::: Texte du document :::

C'est dans le cadre d'un petit hotel parisien près du Boulevard St Michel que j'avais rendez-vous ce mardi 31 août 2010 pour une interview avec le groupe Anathema. Un temps prévue avec le chanteur Vinnie Cavanagh, c'est finalement avec son frère guitariste (et compositeur principal) Danny que je me suis entretenu. Voici le récit d'un échange fort à propos du nouvel album (largement salué par la critique) avec un personnage fantasque mais diablement passionné...
Ju de Melon : Tout d'abord, bienvenue à Paris, même si je sais que tu y viens souvent !
Danny Cavanagh : Merci beaucoup !
Ju de Melon : Alors, comment te sens-tu dans cette bonne vieille capitale française ?
Danny Cavanagh (qui met du ABBA sur son iPod pour un petit fond sonore bien sympathique) : J'adore Paris, c'est un endroit très familier pour moi. Cela fait longtemps que je viens dans cet hôtel, c'est un endroit sobre et cool...
Ju de Melon : 3 mois que l'album est sorti désormais, quelles ont été les premières réactions et t'ont-elles satisfaites ?
Danny Cavanagh : Vraiment très positives, de la part des journalistes mais aussi des fans. Beaucoup de gens disent que c'est génial et... c'est super, ça me conforte dans l'idée que cet album est vraiment excellent. Je le pense vraiment !
Ju de Melon : As-tu eu un peu "peur" avant qu'il soit mis en vente ?
Danny Cavanagh : Non, pas vraiment... Parce que j'ai longtemps écouté l'album tous les jours, plusieurs fois, pendant plus de deux mois. Et je l'adorais, vraiment. Je savais qu'il était très bon, donc je n'avais absolument aucune crainte. J'étais plutôt "excité" à sa sortie... Certaines réactions ont d'ailleurs été surprenantes, mais dans le bon sens, donc au final je ne pense pas m'être trompé !
Ju de Melon : 7 ans se sont écoulés entre "A Natural Disaster" et "We're Here Because We're Here"... Certains fans se sont inquiétés et ont même perdu un peu l'espoir de revoir un album d'Anathema, est-ce que ce fut également le cas pour toi ?

:::

### Exercice A
Restituez l'ensemble des lignes des enregistrements sous forme de liste JSON de chaînes, à raison d'une chaîne par ligne, en omettant les lignes vides. Laissez les images de côté dans votre réponse.
Le texte et les enregistrements n'ont aucun lien l'un avec l'autre.

::: Enregistrements fournis :::

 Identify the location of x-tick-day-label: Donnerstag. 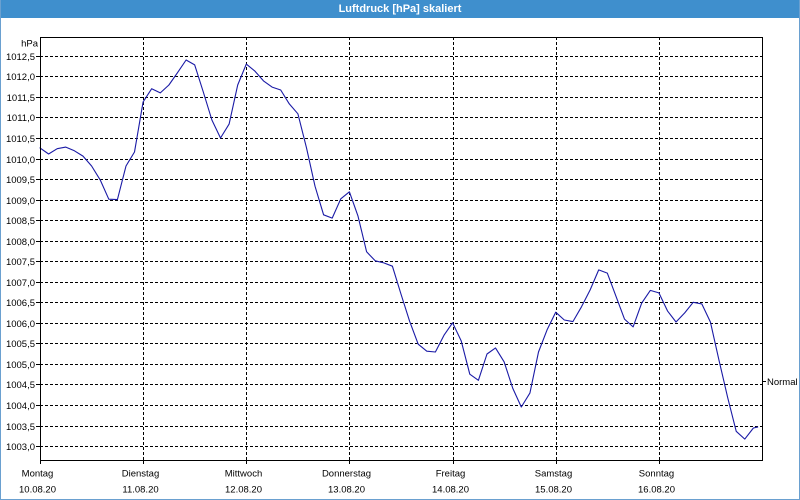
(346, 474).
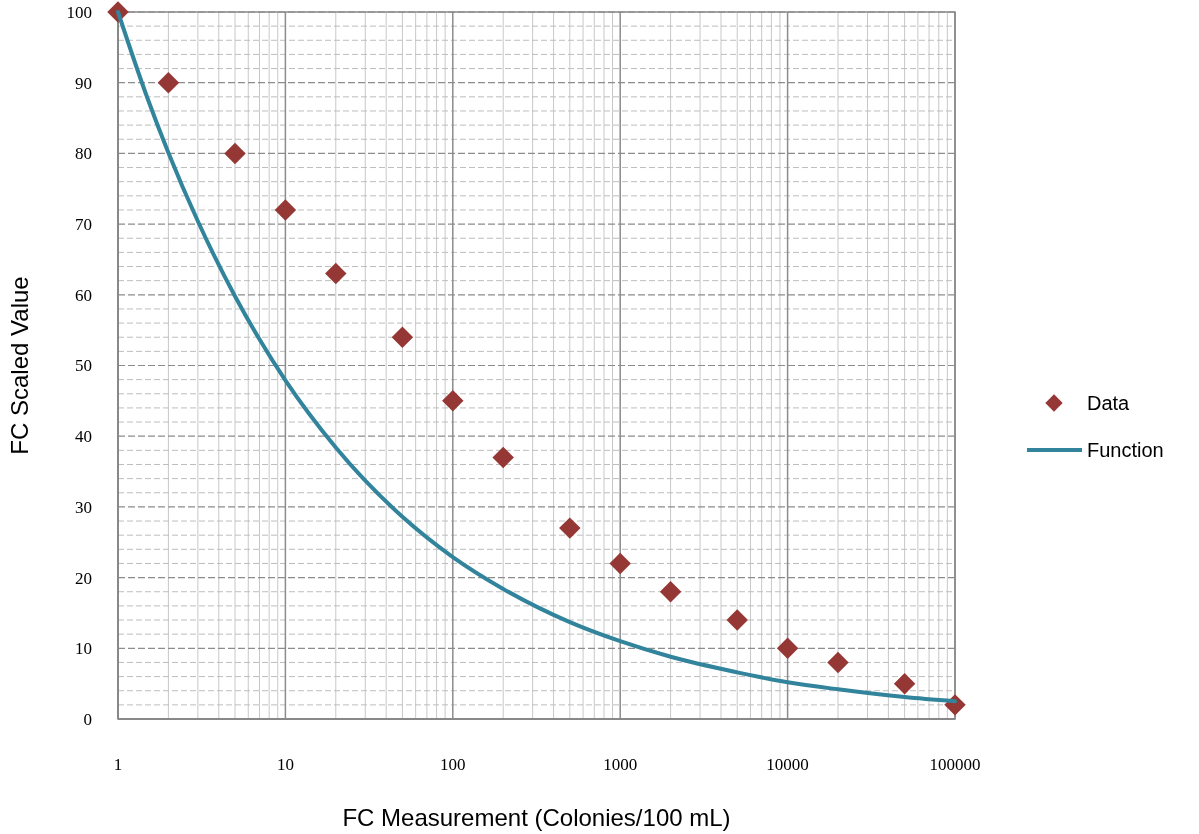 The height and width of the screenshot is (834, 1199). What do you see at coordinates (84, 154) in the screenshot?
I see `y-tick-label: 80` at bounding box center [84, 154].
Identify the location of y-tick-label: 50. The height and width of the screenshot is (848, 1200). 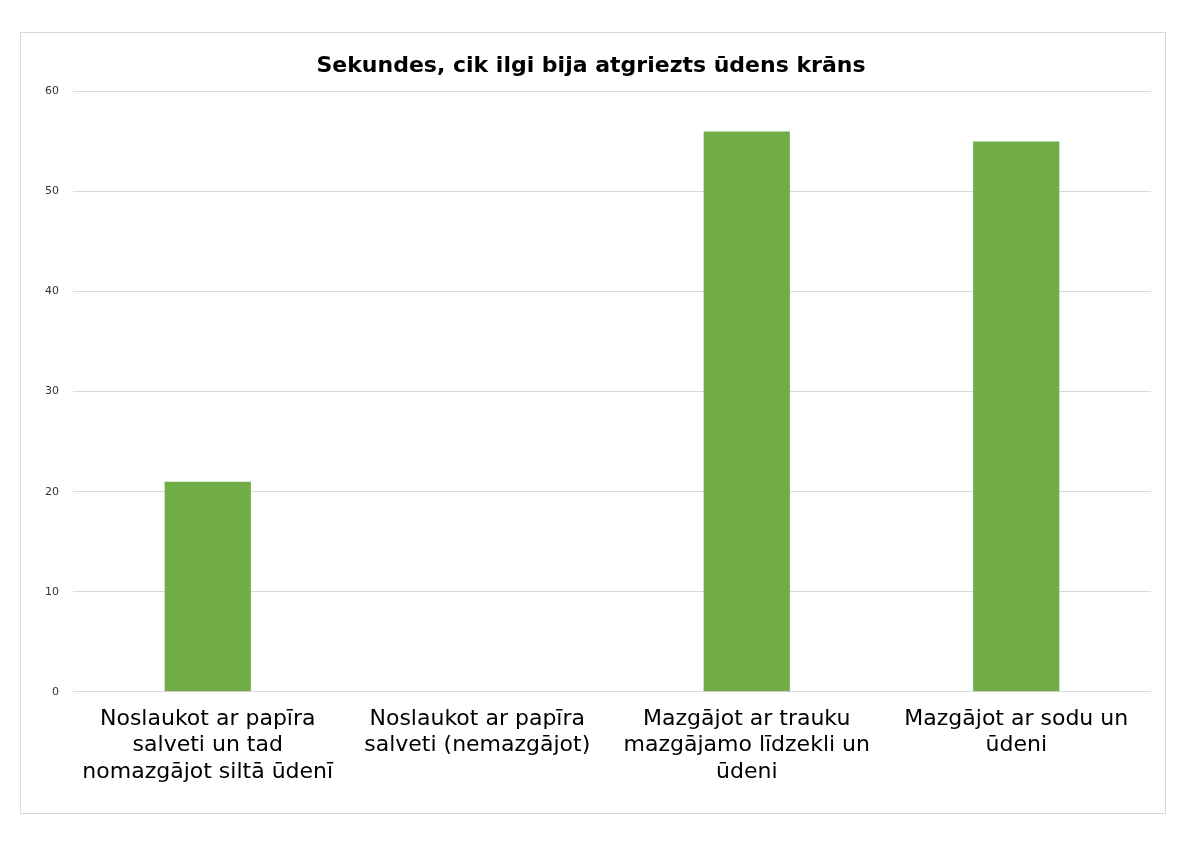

:::

### Exercice B
Résumez l'entretien en trois phrases.

### Réponse A
[
  " Identify the location of x-tick-day-label: Donnerstag. ",
  "(346, 474).",
  " The height and width of the screenshot is (834, 1199). What do you see at coordinates (84, 154) in the screenshot?",
  "I see `y-tick-label: 80` at bounding box center [84, 154].",
  "Identify the location of y-tick-label: 50. The height and width of the screenshot is (848, 1200). "
]

### Réponse B
Le 31 août 2010, dans un petit hôtel parisien proche du boulevard Saint-Michel, l'auteur a interviewé le groupe Anathema en la personne de Danny Cavanagh, guitariste et compositeur principal, alors que l'entretien devait d'abord se faire avec son frère Vinnie, le chanteur. Danny Cavanagh dit adorer Paris, qui lui est très familier, et juge très positives les réactions des journalistes et des fans au nouvel album, sorti trois mois plus tôt. Il affirme n'avoir eu aucune crainte avant sa sortie, car il l'avait écouté tous les jours pendant plus de deux mois et le savait très bon.